Gauche décomplexée ?

Une technique de communication bien connue consiste à lancer des idées pour voir si l’opinion leur est favorable. L’annonce de la nationalisation de l’usine d’ArcelorMittal en est-elle une illustration ? Arnaud Montebourg se demande-t-il si le libéralisme n’a pas du plomb dans l’aile ? Si l’opinion mondiale ne serait pas prête pour autre chose ? Si les fameuses forces du marché, si terrifiantes, existent vraiment ? (Pour le reste, l’affaire pourrait être foireuse.)

Toujours est-il que la droite semble lui donner raison. MM.Guaino, Borloo et Breton, au moins, si j’en crois France Culture. Ce qui est curieux en ce qui concerne les deux derniers, qui me semblent devoir leur fortune au mouvement libéral passé. (Il faut aussi leur ajouter M.Bayrou.)

Quant au maire de Londres, il utilise peut-être le même procédé. Il nous crache à la figure notre passé de sans-culottes. Ce qui est toujours du meilleur effet dans la haute société anglaise. Là aussi la cohérence est faible. Car ça fait belle lurette que l’Angleterre a nationalisé des banques (quant à Obama il a nationalisé GM). D’ailleurs, elle a étêté son souverain bien avant nous.
Mais l’Angleterre n’a jamais cessé d’être perfide. La nouveauté est peut-être que la France tente de donner de la voix. 

Borloo PDG de Veolia, ou le retour de l’Ancien régime ?

Il semblerait que le patron d’EDF, ami de notre président, ne soit pas content que son successeur chez Veolia mette en cause la stratégie d’expansion qu’il avait décidée pour le groupe. Il voudrait le faire renvoyer. M.Borloo pourrait le remplacer. (Jean-Louis Borloo pressenti pour Veolia – LeMonde.fr)

La France est fameuse pour parachuter des hauts fonctionnaires à la tête de ses multinationales. Beaucoup pensent d’ailleurs que c’est de là que vient l’inefficacité de son économie.

Cependant, il y avait une logique dans le système français. Les dits fonctionnaires étaient supposés avoir des QI exceptionnels, et appliquer la politique de l’État à une entreprise qui n’en était que le prolongement.
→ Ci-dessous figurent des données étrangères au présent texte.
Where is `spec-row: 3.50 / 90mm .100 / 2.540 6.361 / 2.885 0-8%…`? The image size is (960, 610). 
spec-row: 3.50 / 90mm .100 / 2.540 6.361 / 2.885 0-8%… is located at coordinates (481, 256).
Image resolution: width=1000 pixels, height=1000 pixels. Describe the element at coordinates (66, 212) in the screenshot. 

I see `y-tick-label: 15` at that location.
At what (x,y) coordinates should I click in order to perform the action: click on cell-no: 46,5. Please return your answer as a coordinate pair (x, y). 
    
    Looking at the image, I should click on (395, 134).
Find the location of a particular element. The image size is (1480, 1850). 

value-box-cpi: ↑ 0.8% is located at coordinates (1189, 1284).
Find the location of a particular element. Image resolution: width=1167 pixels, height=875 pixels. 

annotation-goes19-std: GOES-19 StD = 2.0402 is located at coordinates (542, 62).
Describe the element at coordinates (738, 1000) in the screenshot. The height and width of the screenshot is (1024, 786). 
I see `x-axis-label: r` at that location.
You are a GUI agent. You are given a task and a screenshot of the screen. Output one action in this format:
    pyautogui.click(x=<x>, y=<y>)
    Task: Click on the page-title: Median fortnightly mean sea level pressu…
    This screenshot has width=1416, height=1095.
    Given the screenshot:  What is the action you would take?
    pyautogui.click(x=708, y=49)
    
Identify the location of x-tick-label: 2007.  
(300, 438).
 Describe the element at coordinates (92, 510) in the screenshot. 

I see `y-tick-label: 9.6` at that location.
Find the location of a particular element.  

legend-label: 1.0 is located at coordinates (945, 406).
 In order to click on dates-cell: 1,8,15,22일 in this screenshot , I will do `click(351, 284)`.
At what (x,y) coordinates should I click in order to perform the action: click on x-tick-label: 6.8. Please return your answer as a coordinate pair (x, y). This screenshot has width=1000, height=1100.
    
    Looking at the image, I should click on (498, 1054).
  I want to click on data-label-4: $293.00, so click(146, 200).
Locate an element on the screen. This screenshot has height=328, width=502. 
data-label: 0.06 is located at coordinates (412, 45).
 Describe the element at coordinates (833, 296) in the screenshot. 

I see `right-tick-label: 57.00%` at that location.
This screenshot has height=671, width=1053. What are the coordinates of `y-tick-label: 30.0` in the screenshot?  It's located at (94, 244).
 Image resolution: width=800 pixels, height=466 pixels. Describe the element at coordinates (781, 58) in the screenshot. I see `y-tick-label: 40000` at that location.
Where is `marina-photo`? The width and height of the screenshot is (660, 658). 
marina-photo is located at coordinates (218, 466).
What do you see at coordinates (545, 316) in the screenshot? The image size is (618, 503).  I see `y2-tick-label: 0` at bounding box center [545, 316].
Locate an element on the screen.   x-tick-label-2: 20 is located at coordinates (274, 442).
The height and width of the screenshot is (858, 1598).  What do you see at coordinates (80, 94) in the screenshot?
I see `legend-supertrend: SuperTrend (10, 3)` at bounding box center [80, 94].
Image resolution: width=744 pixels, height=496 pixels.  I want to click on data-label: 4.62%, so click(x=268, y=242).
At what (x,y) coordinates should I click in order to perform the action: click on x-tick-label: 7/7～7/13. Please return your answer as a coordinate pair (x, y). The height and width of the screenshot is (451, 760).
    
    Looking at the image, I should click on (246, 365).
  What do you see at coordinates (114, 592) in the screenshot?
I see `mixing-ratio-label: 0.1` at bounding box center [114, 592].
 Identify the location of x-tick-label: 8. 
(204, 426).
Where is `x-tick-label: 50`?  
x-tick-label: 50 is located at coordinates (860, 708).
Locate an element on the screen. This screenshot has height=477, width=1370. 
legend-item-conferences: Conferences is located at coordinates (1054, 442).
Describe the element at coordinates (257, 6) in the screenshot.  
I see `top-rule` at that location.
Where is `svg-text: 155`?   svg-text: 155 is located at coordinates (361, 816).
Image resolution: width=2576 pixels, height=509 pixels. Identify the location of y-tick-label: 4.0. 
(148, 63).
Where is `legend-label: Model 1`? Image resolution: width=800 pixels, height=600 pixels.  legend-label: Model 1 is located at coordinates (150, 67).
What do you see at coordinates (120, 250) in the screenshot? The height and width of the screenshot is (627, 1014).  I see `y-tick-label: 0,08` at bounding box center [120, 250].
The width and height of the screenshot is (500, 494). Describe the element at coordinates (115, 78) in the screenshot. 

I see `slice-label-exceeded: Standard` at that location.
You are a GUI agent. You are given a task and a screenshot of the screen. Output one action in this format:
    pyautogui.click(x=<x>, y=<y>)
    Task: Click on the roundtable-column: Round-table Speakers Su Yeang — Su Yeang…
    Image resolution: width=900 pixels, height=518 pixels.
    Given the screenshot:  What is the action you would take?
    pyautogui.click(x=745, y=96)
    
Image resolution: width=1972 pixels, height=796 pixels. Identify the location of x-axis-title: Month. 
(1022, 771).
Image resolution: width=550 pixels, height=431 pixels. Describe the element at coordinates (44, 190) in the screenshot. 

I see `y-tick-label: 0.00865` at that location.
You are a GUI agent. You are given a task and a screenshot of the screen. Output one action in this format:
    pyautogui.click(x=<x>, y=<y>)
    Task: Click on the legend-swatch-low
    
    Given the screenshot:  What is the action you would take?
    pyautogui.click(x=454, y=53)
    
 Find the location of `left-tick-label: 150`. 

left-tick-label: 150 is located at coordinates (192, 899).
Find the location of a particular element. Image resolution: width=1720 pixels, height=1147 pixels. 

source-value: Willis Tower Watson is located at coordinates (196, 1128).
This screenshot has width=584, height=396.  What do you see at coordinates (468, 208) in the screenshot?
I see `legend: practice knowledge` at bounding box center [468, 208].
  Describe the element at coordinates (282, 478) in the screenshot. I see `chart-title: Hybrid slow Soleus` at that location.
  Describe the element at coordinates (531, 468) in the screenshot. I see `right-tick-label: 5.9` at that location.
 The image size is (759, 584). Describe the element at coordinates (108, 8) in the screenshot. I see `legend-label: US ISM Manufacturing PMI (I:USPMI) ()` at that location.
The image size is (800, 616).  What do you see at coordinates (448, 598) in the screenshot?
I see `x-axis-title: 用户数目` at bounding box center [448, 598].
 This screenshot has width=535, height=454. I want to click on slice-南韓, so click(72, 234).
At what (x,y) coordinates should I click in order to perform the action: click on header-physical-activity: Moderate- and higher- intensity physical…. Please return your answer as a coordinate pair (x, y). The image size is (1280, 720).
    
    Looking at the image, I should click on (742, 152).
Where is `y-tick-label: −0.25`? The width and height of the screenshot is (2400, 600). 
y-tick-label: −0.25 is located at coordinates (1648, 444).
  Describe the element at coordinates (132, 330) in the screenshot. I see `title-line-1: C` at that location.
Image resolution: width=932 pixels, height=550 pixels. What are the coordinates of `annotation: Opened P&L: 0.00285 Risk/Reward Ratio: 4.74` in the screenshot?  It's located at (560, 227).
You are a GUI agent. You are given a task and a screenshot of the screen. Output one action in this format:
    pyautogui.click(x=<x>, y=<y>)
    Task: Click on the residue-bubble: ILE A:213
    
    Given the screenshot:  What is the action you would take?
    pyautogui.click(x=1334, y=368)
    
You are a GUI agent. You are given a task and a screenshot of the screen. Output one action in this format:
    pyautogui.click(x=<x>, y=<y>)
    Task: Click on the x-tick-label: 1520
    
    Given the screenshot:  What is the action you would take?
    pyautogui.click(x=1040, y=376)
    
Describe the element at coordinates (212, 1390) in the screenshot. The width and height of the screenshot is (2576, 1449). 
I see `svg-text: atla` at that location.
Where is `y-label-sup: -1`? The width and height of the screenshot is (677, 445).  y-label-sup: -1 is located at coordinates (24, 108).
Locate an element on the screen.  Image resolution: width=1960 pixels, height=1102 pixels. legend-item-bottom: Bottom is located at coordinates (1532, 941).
Y a-t-il un changement de modèle ? La présidence de la multinationale devient elle une « charge » ? Suffit-il d’être un favori du prince pour la recevoir ? Retour à l’Ancien régime ?

Compléments :

Logiques politiques

Le Nouvel Économiste, sur la logique de quelques politiques importants :
  • Martine Aubry : « remédier aux injustices sociales, sa spécialité ».
  • Jean-Louis Borloo, il s’adresse « aux déçus du Sarkozysme, inquiets du socialisme ». Selon mes hypothèses, ce serait bien un « radical-socialiste », mais l’auteur de l’article (Michèle Cotta) n’envisage qu’une alliance à droite. 

Le renouveau du radical socialisme ?

L’évasion de Jean-Louis Borloo me fait me demander s’il n’y a pas reconstitution d’une forme de mouvement radical socialiste.

Cette tendance semble avoir joué un rôle fondamental dans notre histoire. Et peut-être même représenter un trait de caractère qui nous est propre : un individualisme qui considère qu’il a besoin de la société pour lui fournir la justice.
Pourquoi a-t-elle disparu ? S’est-elle compromise dans la collaboration ?…
En tout cas, j’ai l’impression que de Gaulle représentait un courant proche des radicaux : il voulait représenter la France, ce qui supposait qu’elle n’avait plus besoin de partis politiques. Aurait-il récupéré le courant radical, qui ne s’en serait pas relevé ?
Puis Pompidou et Mitterrand ont décidé que le modèle gaulliste n’était pas viable et qu’il fallait lui substituer le bipartisme que nous connaissons aujourd’hui. Est-ce la conséquence de leurs origines ou celle de leur évolution ? Les valeurs de ces partis sont majoritairement individualistes. Marché de dupes ?
(à creuser)
Compléments :
  • LACOUTURE, Jean, De Gaulle, Seuil, 1985.

Jean-Louis Borloo fait sécession

Depuis quelques temps j’entends dire que Jean-Louis Borloo s’éloigne de l’UMP. Un homme de la majorité présidentielle s’inquiétait ce matin de ce que ça pourrait conduire à l’élimination de la droite des élections présidentielles.
Je me suis demandé si l’argument pouvait porter. Traditionnellement les radicaux n’étaient ni de gauche, ni de droite. Donc, quelle que soit l’issue du premier tour des présidentielles, elle peut leur être favorable. D’autant plus que le PS ou l’UMP peuvent avoir intérêt à s’allier à des modérés plutôt qu’à des extrémistes.